Question about consistency (monotonic timestamps)


(Ivan Dubrov) #1

We have a table for which we need to maintain a log of updates, a history. We are currently using timestamp as a way to order these updates. Pretty much, two tables, the only difference is the primary key (data table only keeps the latest, data_history keeps all of them):

CREATE TABLE data(
  id STRING,
  updated_at TIMESTAMPTZ NOT NULL,
  data STRING,
  PRIMARY KEY(id)
);
CREATE TABLE data_history(
  id STRING,
  updated_at TIMESTAMPTZ NOT NULL,
  data STRING,
  PRIMARY KEY(id, updated_at)
);

The constraint we have is that each next update should have a timestamp that is greater than the previous one, so we need a monotonically increasing timestamp.

Notice that we only need that guarantee per each row, not across all the rows. It’s okay if last update to row with id 2 will have smaller timestamp than last update to row with id 1 even though update to 2 happened later than update to 1.

However, when updating the same row 1, updated_at should only grow.

So, when we have an update we want to:

  1. Upsert into data table.
  2. Insert into data_history table.
  3. Make sure that new updated_at is strictly greater than the previous value.

My understanding was that statement_timestamp() is not guaranteed to be “monotonically increasing”, so I ended up doing the following query to enforce that it is monotonic:

INSERT INTO data(id, updated_at, data)
VALUES ('1', statement_timestamp(), 'hello')
ON CONFLICT (id)
DO UPDATE SET updated_at = GREATEST(excluded.updated_at, data.updated_at + '1 microsecond'::interval), data = excluded.data
RETURNING updated_at;

However, after reading the last blog post, it seems to me that it would not be necessary? If statement_timestamp() will ever happen to be the less than the previous one, that would mean my current transaction timestamp is smaller than the value timestamp and it falls into this “uncertainty” scenario and transaction is restarted.
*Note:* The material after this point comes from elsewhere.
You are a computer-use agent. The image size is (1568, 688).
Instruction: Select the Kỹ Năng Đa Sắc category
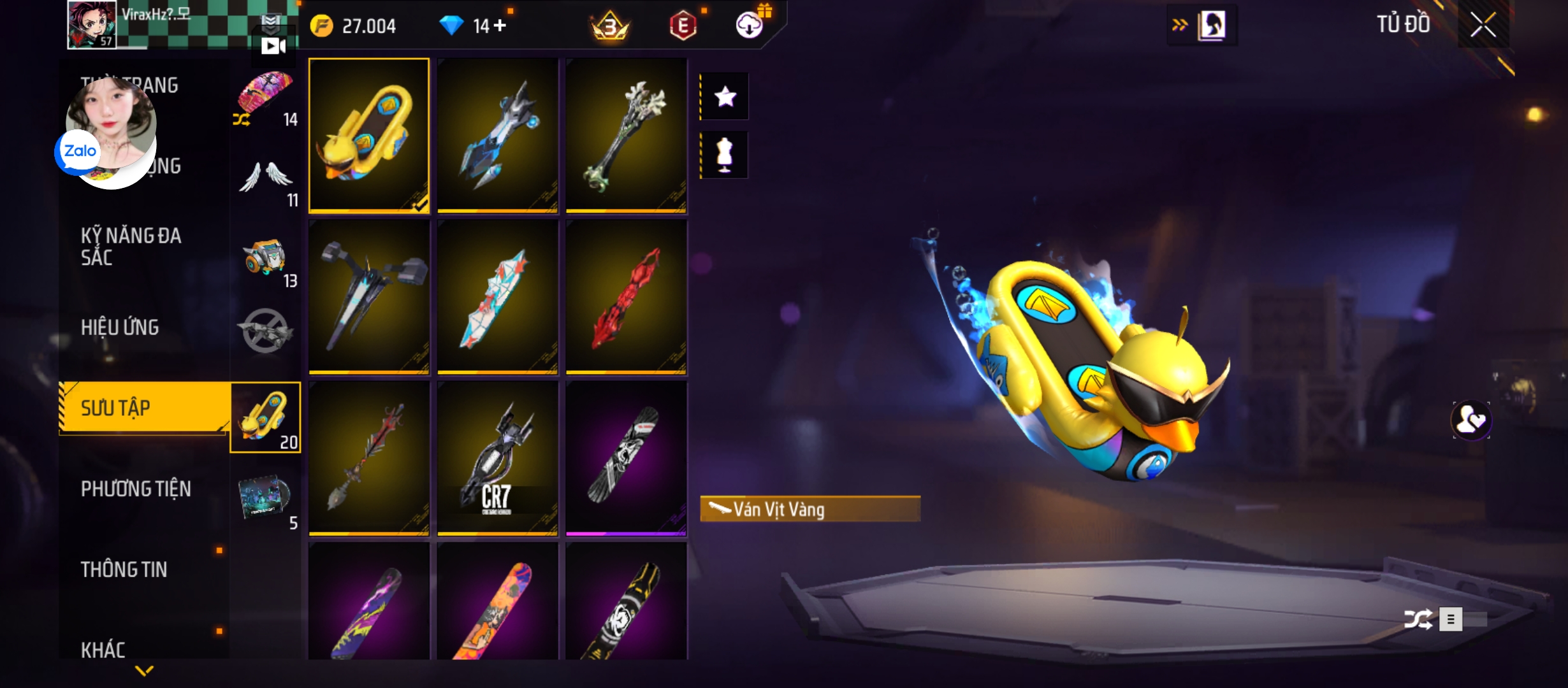(131, 247)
Am I correct? Can it be replaced with

INSERT INTO data(id, updated_at, data)
VALUES ('1', statement_timestamp(), 'hello')
ON CONFLICT (id)
DO UPDATE SET data = excluded.data
RETURNING updated_at;

?


(Raphael 'kena' Poss) #2

statement_timestamp(), like all other pg-compatible time functions supported by CockroachDB, uses the node local system clock which is subject to backward jumps and drifts.

Therefore, it does not provide a guarantee of monotonicity and therefore the replacement you propose is incorrect.

A couple general recommendations:

  1. it’s not possible in cockroachdb to create a guaranteed-monotonic value that’s 1.a) time-like and 1.b) that’s different per-statement, without forcing serialization through some shared table. This has, naturally, a serious performance implication which you should be mindful of.

  2. if you were to drop 1.a you could perhaps satisfy yourself with SQL sequences, which are much faster to access (and increment) than a record in a shared table. However of course SQL sequences still go to a shared counter in storage and there will be a serialization effect.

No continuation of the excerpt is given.